Usually the matching involves inductors and capacitors, but I had not tried resistor before. My question is whether adding a shunt resistance is recommended and will it degrade radiated power? A good or a bad move ?

thanks!
 

Hi spid3rx,

Matching like that, you would achieve that a transmitter would not see a reflected wave. But a part of power will be lost (both receiving and transmitting characteristics will be worse).
Instead, you can use standard matching techniques (e.g. quarter-wavelength line).
Regards

Z
 
Thanks Zorro,

Can you elaborate more on how the standard matching techniques? quarter-wavelength line ? do you mean by tuning the antenna length to
achieve quarter wavelength?
The BT antenna I have is ready made, the only thing left to do is just by using lump matching components.

thanks
 

In general, not a good thing. It introduces loss to the system and degrades NF and efficiency. Don't do it just for better matching.
 
Thanks cnm. New findings from my test, I tried to measure conducted power after the matching, it has been reduced with the resistance in place. Really not a wise move.
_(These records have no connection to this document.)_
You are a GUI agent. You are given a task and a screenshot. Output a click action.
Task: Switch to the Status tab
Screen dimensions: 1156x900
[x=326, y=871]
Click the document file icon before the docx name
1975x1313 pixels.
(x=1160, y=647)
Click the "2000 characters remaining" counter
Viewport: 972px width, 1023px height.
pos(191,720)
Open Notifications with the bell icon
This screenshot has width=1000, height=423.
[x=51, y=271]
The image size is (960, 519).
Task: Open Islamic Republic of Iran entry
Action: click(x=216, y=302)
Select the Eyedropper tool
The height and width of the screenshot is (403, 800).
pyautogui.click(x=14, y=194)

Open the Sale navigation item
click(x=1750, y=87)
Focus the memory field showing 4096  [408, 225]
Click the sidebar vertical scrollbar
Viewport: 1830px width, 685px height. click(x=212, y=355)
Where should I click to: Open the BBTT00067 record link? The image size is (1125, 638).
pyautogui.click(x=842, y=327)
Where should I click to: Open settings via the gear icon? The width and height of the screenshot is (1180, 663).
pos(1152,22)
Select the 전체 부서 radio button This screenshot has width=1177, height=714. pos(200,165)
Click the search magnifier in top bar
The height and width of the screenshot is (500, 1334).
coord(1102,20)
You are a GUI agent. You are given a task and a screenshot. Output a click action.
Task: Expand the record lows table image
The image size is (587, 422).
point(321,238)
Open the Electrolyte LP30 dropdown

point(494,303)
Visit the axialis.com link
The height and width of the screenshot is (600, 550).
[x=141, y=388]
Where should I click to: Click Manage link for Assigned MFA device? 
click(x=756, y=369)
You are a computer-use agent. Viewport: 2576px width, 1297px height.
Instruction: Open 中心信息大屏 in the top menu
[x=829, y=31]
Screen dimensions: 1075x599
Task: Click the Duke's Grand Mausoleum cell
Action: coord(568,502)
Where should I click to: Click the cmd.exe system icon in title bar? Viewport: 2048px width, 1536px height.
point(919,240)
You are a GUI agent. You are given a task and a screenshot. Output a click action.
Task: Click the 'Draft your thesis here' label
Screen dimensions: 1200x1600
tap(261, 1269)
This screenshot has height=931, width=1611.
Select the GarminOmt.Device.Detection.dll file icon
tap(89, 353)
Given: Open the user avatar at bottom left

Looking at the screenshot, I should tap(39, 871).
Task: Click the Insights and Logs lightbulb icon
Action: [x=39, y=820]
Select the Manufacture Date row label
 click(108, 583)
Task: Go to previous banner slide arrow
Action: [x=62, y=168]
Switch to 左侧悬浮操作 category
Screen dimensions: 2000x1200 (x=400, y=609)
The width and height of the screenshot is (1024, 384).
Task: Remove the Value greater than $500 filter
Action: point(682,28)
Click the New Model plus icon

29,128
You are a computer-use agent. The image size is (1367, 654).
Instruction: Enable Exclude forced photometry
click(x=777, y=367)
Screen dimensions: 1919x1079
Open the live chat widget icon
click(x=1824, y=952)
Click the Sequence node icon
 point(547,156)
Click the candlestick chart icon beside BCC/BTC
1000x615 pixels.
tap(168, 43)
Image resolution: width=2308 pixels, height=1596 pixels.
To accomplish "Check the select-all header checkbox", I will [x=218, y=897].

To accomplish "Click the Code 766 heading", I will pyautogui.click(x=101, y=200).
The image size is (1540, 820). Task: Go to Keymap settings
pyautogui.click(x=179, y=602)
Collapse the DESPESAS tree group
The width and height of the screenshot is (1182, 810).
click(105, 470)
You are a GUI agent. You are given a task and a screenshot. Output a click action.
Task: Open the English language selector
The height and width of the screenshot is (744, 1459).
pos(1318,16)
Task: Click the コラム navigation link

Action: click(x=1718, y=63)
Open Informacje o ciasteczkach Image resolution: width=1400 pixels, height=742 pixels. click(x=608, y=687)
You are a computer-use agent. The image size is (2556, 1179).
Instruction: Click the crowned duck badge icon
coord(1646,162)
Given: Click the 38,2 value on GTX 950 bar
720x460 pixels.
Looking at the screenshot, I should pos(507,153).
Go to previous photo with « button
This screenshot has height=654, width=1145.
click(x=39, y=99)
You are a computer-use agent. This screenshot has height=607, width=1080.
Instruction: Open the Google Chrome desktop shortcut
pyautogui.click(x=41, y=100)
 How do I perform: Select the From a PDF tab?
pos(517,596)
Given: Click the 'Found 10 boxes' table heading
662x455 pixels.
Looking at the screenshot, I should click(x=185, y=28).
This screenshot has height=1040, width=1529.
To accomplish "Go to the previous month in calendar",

I also realized one thing, this time without resistor, the higher i place for series inductor matching, the higher the loss regardless of the matching that I observed through
the network analyzer, I found out that 2.7nH has less than 1dBm loss compared to 4.3nH in series respectively. Is this observation hold true when doing matching ???
any thoughts ?

thanks
 

Hi spid3rx,
Matching with lumped elements will improve the matching for sure but it aint guarentee efficient power transfer from source to antenna as mentioned above that u ll loose power across lumped elements.

For impedance matching in antennas,mostly transformers are used as they provide matching with no loss. Use quarter-wavelength transformer or their are other methods aswell mentioned in all microwave books. for example you can check Microwave engineering book by David.M pozar to have idea about these matching techniques.
/SC
 
Theoretically reactive matching circuits using LC components have very low losses.

What cannot be ignored is the Missmatch Loss:
Missmatch Loss[dB] = -10*LOG [1 – Γ²]

So, whatever no-loss matching components you use, always will be a loss in the circuit if you get reflections.
 
Can you elaborate more on how the standard matching techniques? quarter-wavelength line ? do you mean by tuning the antenna length to
achieve quarter wavelength?

If you connect a quarter-wave line to a load with impedance Z2, the impedance seen is Z1=Z0^2/Z2.
In your case, Z2 is near 81.25 ohms, so you can get the Z0 necessary (63.7 ohms) for getting z1=50 ohms.
Regards

Z
 
Hi,

You improve the VSWR but you decrease the efficiency. There is no free launch. But when VSWR and/or bandwidth is very important you can use it.